Our students were enthusiastic about the program. After seeing how well the program worked, one student returned to his home church in Durban and taught it again on the weekend. Some will walk alongside their youth using the follow-up materials that emphasize planning for the future, making choices, and saying no to peer pressure.

True Love Waits began in the US in 1993 through the efforts of Jimmy Hester and Richard Ross of LifeWay Christian Resources. Thousands of youth responded to the challenge to make a difference through a commitment to sexual purity. The following year the message was taken to Uganda, where again thousands of youth committed to change the history of their nation through a commitment to abstinence before marriage. At present, there are active True Love Waits programs in many countries throughout Africa and around the world.

The beauty of the seminar is that it is an oral program that can be learned simply by watching and participating. Each concept is presented or reinforced with an attention grabbing activity or object lesson. This makes the values and truths presented very transferrable, and the program has a tendency to “go viral” quickly as others hear about it want to participate.

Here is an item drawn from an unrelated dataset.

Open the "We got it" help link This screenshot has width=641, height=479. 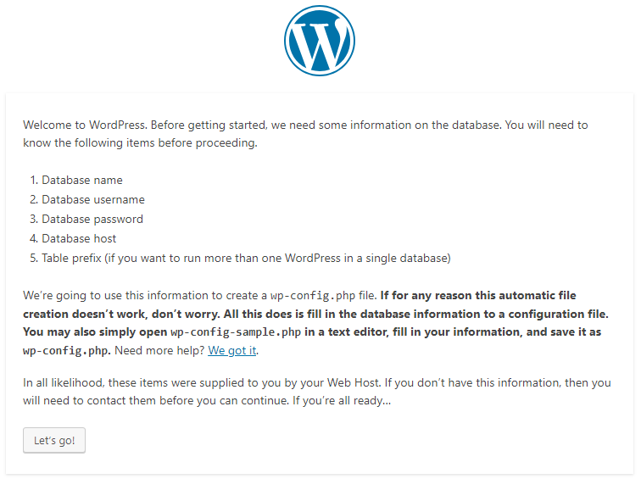pos(232,350)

While True Love Waits does inform young people about the dangers of premarital sex through discussions about AIDS and sexually transmitted diseases, the primary focus is to implant in young people the desire to save their best for their future mate and fully enjoy sexual intimacy in marriage the way God intended. They instill hope by insisting that young people are able to wait until marriage, believing that most want to, but may succumb to peer pressure along the way.

In South Africa, the country with the highest number of HIV-positive people in the world, it is exciting to see our students – future leaders in their churches and communities – embrace the True Love Waits program with such enthusiasm. Many have done the program for their home churches and continue to receive requests for more. Recently, a pastor attended the program with his youth group. Afterwards, he motioned to me and confided, “We need this. We pastors need this. We are not used to talking about these things, but our churches need this program. Come teach us, too.”

South Africa desperately needs a generation that is willing to live out biblical principles regarding sexual purity, marriage, and family life and demonstrate Christ’s compassion to the world. True Love Waits is influencing this generation to do so. With God’s help, such a generation has the power to change the future of the country and stop the spread of HIV/AIDS.